The Dictionary of Lost Words: New Read

It’s not like me but, I guess I’m just in the mood for fiction right now, any fiction. Lucky for me, I just happen to have a lot of fiction on my TBR shelf! I picked up The Dictionary of Lost Words by Pip Williams this morning after reading about ten pages of Haves and Have-Nots by Mortimer J. Adler, saying to myself, “Nope. Not happening.” I’m just not in the mood for politics or government, especially older ones. This one was written in 1991 and within a couple pages, I knew it would just depress me, so I shut it and looked for something else.

The Dictionary of Lost Words is another book I picked up at Barnes & Noble while “just browsing” and getting a cup of coffee, a.k.a. “escaping the heat.” This morning when I started reading, it sounded so familiar. A garden shed at a university used as a workshop to sort words and meanings to create and update a dictionary in the late 1800’s.
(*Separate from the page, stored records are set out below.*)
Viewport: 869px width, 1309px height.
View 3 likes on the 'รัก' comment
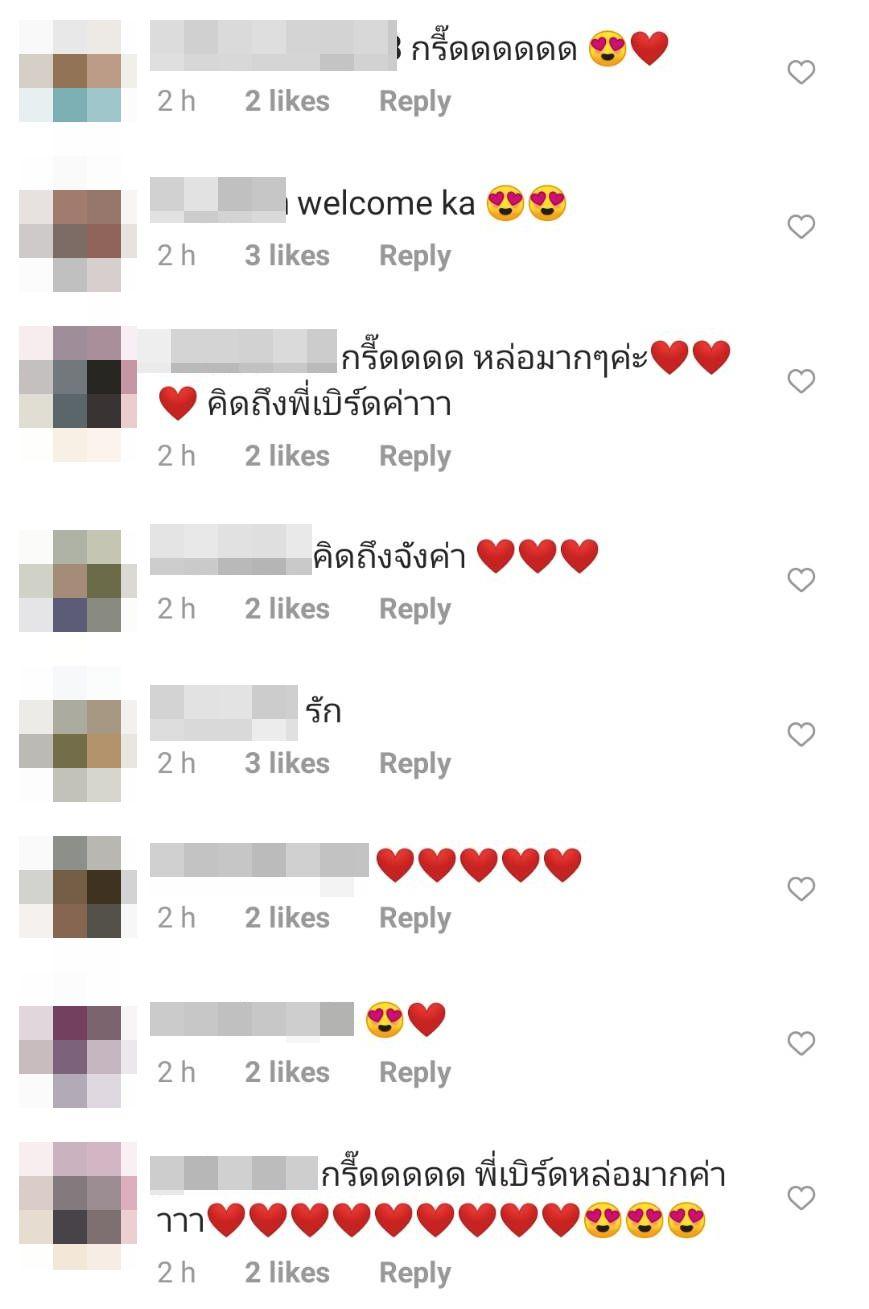click(x=287, y=763)
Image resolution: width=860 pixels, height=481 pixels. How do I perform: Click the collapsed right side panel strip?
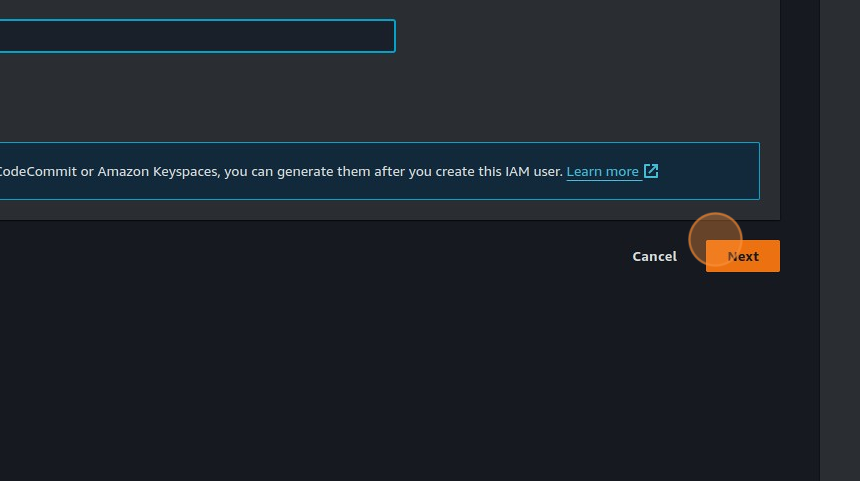point(839,240)
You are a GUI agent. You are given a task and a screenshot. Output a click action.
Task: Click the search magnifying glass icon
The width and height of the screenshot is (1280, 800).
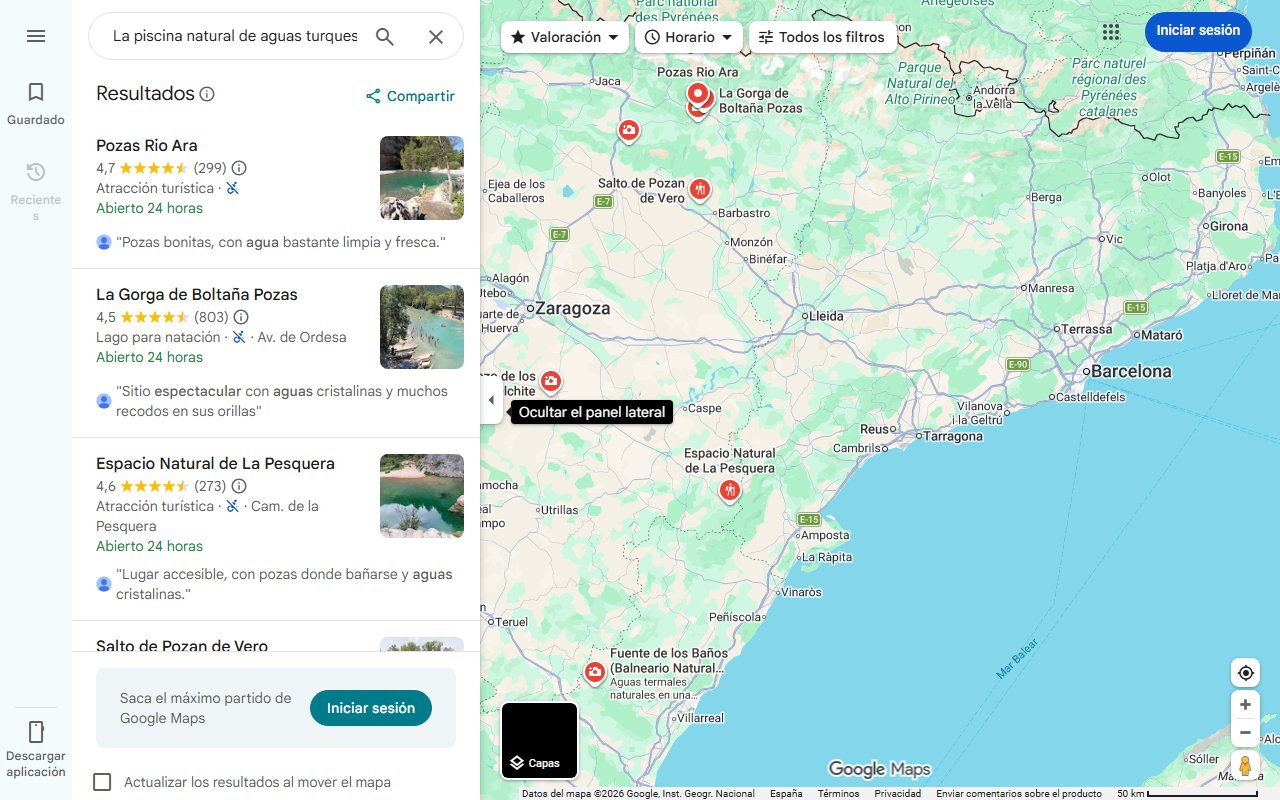coord(384,36)
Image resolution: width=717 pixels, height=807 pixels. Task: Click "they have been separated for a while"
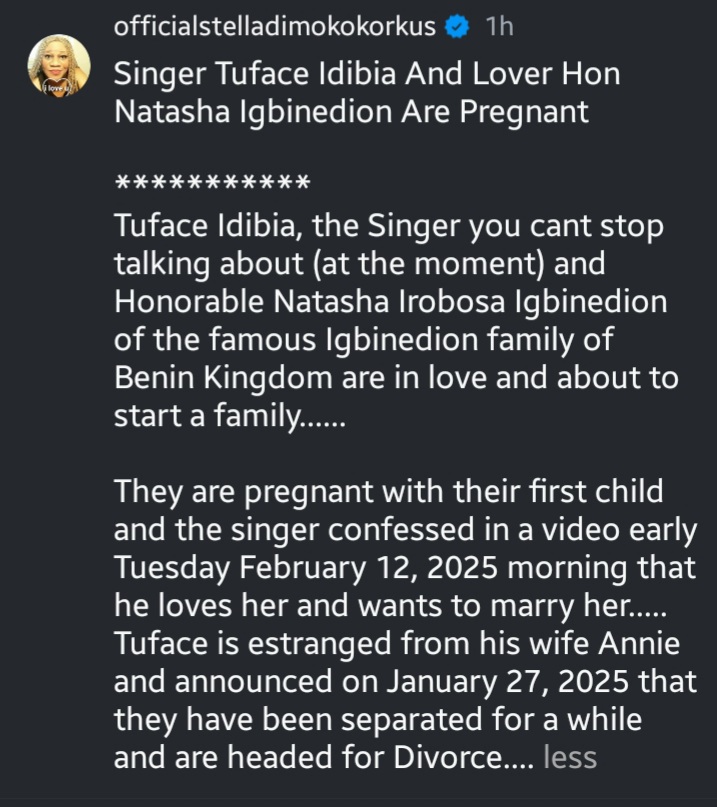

I googled, of course. Yes! The Professor and the Madman. Different story, same subject. But the movie was based on a true story, and there was a book. Yes, it’s now on my TBR list.

It was huge relief to find that movie. I was starting to think this was another one of those books I’ve read in the past and had completely forgotten about. And it would have been doubly bothersome because I paid full retail price for this novel.

So far as I’ve read this morning, only about twenty pages because my son is here visiting and we have BIG plans for pancakes and bacon when he wakes up, it seems like an adorable story. The professor’s young daughter plays under the table in the morning while he works and discovers lost words that drop from above and no one retrieves.

The back cover says, “As she grows up, Esme realizes that words and meanings relating to women’s and common folks’ experiences often go unrecorded.” And “Set in the early twentieth century during the height of the women’s suffrage movement, The Dictionary of Lost Words reveals a missing narrative, hidden between the lines of a history written by men.”

The title is what prompted me to pick the book up off the table, and description is probably what prompted me to buy it.

The Mary Shelley Reader

I read Frankenstein years ago and fell madly in love with it. Always meant to go back and read it again and now I MUST!

Another book I picked up at Dog-Eared Pages in Phoenix, The Mary Shelley Reader. Frankenstein is first in the book, since it’s the first she published. I’m excited to get to Mathilda and her letters, too!

But first…a warning:

“A human being in perfection ought always to preserve a calm and peaceful mind, and never to allow passion or a transitory desire to disturb his tranquility. I do not think that the pursuit of knowledge is an exception to this rule. If the study to which you apply yourself has a tendency to weaken your affections, and to destroy your taste for those simple pleasures in which no alloy can possibly mix, then that study is certainly unlawful, that is to say, not befitting the human mind. If this rule were always observed; if no man allowed any pursuit whatsoever to interfere with the tranquility of his domestic affections, Greece had not been enslaved; Caesar would have spared his country; America would have been discovered more gradually; and the empires of Mexico and Peru had not been destroyed.”

Probably should go get the house cleaned up and go to the grocery store, not just sit here and read all day…again.